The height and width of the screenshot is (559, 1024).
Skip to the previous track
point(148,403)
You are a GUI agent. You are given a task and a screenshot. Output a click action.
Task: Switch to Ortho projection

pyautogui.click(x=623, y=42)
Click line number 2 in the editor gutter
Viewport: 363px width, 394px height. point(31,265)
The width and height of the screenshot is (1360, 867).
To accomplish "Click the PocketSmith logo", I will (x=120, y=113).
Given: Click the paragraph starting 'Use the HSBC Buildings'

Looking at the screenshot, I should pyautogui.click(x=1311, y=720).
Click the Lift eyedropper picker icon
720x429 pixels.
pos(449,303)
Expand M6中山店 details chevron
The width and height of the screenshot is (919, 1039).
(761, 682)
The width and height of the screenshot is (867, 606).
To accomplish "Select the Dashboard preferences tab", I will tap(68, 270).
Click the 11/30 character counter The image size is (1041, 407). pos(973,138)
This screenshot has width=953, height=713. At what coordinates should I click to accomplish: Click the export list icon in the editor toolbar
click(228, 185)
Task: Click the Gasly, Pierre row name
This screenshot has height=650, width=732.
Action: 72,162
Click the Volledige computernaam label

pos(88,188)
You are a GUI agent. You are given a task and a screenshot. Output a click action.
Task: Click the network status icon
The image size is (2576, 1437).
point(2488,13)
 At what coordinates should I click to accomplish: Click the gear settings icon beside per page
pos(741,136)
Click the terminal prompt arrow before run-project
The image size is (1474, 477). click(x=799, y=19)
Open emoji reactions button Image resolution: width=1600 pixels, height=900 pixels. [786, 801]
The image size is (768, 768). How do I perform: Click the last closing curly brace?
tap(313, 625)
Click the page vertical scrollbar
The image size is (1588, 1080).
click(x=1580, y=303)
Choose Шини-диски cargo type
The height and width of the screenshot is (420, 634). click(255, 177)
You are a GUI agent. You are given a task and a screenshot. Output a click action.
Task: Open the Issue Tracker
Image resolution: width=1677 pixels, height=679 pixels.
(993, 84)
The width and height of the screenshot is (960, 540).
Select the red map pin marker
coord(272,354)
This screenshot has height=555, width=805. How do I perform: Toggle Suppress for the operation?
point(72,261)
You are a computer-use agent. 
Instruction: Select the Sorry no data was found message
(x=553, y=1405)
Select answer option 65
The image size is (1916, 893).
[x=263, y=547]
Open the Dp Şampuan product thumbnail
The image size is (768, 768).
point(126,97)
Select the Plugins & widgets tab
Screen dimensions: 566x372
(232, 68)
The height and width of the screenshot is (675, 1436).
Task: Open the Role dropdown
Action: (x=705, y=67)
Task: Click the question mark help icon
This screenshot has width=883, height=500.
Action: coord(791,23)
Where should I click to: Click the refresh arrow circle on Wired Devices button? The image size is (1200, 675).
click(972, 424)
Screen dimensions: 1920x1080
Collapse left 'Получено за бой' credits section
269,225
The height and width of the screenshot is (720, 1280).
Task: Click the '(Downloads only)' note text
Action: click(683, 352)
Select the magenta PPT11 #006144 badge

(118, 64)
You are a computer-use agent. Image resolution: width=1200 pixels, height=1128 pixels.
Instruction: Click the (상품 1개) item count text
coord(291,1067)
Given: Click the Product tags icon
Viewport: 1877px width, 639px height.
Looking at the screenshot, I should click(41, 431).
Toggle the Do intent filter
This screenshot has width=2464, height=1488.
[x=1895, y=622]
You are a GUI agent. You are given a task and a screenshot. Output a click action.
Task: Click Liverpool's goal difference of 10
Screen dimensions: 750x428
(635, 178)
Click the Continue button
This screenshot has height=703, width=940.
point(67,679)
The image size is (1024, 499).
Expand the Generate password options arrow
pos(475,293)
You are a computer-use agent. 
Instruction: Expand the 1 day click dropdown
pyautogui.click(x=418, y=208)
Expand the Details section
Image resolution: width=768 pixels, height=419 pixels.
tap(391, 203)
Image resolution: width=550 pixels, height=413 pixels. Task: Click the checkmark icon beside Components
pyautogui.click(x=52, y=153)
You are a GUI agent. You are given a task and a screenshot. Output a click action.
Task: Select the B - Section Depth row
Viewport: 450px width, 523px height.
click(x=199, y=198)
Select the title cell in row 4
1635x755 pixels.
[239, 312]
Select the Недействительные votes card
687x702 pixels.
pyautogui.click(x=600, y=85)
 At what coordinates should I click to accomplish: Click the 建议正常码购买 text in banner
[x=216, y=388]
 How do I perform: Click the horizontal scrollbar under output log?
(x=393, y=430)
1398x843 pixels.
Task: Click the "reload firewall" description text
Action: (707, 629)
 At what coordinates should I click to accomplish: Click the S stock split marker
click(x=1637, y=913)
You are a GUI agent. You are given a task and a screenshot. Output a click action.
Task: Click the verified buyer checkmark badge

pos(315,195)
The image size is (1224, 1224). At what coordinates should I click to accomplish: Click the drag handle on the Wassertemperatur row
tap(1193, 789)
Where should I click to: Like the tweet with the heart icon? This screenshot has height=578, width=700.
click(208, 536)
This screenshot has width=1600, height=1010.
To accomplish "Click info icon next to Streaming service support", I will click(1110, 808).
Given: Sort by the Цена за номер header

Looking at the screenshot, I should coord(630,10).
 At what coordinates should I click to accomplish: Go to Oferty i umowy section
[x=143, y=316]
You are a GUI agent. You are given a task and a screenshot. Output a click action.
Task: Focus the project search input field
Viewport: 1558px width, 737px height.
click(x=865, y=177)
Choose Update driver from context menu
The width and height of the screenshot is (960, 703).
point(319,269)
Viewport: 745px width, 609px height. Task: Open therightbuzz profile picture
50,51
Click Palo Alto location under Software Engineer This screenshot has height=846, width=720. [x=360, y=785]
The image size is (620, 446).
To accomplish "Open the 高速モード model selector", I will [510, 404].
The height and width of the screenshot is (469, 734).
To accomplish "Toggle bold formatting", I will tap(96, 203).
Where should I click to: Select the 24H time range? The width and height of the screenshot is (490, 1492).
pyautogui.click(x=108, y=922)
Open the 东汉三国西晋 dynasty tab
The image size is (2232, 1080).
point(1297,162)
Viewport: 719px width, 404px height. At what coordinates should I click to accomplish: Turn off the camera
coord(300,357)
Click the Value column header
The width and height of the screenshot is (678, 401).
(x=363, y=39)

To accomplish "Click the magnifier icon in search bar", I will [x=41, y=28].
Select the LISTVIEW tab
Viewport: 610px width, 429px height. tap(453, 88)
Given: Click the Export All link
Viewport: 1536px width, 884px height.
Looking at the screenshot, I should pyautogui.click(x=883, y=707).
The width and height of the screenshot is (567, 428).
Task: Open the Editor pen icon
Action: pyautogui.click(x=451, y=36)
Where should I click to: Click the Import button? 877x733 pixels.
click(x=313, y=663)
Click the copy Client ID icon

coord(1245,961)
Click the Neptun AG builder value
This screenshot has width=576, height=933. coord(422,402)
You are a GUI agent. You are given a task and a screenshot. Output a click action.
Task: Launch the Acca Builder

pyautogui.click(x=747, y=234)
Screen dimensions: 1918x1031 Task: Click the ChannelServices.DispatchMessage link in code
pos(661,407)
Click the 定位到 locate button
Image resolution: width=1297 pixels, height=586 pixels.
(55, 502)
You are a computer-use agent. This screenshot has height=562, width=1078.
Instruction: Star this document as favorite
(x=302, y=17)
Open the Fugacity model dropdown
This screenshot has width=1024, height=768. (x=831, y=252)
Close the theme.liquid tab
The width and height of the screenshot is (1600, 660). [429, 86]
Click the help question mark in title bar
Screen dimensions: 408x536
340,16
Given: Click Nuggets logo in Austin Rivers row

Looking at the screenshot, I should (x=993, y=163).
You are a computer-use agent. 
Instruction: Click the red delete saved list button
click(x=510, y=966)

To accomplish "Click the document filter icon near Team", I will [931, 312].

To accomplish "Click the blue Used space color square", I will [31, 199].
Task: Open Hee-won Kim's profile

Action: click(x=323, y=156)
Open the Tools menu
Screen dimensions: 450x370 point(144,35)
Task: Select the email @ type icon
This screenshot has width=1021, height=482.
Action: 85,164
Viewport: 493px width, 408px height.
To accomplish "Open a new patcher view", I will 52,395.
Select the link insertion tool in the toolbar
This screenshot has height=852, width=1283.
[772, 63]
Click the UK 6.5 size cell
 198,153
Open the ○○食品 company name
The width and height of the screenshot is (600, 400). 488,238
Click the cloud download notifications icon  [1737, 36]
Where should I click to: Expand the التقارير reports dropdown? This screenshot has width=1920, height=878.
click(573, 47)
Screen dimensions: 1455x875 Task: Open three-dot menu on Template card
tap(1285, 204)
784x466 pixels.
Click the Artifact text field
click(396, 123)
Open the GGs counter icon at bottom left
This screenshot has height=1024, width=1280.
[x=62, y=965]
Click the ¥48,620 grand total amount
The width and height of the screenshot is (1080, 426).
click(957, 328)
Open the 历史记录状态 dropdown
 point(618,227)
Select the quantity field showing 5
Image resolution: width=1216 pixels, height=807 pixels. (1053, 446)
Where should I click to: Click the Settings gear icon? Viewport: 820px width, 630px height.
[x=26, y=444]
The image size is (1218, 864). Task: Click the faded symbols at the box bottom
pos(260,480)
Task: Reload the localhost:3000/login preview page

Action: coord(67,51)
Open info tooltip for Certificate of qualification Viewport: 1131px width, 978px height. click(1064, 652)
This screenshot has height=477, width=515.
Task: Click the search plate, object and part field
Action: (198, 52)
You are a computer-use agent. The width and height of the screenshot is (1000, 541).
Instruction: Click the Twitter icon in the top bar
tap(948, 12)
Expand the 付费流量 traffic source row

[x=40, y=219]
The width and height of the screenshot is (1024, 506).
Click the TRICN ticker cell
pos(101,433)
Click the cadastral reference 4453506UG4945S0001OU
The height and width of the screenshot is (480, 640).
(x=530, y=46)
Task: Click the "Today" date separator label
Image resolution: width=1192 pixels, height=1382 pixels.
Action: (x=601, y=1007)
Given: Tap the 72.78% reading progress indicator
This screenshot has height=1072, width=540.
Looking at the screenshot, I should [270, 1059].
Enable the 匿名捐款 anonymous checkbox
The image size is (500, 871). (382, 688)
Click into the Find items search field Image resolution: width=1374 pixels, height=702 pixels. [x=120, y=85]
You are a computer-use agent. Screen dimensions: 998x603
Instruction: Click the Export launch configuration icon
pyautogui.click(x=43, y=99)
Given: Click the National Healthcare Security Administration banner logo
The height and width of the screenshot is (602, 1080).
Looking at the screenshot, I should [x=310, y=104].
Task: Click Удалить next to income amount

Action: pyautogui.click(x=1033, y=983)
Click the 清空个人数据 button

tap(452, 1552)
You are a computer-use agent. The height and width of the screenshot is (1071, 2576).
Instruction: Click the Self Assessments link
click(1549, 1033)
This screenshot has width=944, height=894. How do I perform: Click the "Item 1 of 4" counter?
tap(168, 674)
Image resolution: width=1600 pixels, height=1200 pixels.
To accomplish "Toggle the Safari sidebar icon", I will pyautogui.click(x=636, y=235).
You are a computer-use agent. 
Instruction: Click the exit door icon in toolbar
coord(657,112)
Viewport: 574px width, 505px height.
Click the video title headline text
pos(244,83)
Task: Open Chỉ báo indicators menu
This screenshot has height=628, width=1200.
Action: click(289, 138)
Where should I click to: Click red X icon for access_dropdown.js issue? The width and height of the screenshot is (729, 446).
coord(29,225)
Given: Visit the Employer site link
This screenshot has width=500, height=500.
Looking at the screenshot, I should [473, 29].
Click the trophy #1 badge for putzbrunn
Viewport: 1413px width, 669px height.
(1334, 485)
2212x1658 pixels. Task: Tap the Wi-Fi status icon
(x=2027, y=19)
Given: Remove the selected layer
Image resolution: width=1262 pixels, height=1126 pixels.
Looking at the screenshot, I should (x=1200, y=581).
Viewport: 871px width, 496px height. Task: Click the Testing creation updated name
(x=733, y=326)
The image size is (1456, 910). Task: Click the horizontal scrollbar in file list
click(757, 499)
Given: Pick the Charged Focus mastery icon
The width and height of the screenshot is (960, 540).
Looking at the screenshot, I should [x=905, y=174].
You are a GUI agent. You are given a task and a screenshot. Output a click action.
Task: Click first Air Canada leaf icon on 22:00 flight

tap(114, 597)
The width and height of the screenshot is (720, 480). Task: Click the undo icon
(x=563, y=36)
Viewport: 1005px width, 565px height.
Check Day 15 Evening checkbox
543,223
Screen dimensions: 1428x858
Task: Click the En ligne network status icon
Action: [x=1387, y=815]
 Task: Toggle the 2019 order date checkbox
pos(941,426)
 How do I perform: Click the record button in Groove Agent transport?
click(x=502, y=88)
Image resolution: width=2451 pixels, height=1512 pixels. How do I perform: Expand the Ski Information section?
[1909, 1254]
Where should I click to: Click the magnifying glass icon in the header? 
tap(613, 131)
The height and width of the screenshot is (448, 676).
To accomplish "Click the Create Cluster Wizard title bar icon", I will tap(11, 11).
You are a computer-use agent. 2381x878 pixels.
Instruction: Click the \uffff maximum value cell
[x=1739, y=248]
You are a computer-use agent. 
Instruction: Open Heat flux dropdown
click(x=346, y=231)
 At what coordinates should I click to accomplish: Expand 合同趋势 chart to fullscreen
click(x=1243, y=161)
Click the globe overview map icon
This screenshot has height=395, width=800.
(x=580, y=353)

◆ ◆ ◆ ◆ ◆

Directions — Should a line in the material contain "Focus", copy it.

Written response —
Task: Focus the project search input field
Given: Pick the Charged Focus mastery icon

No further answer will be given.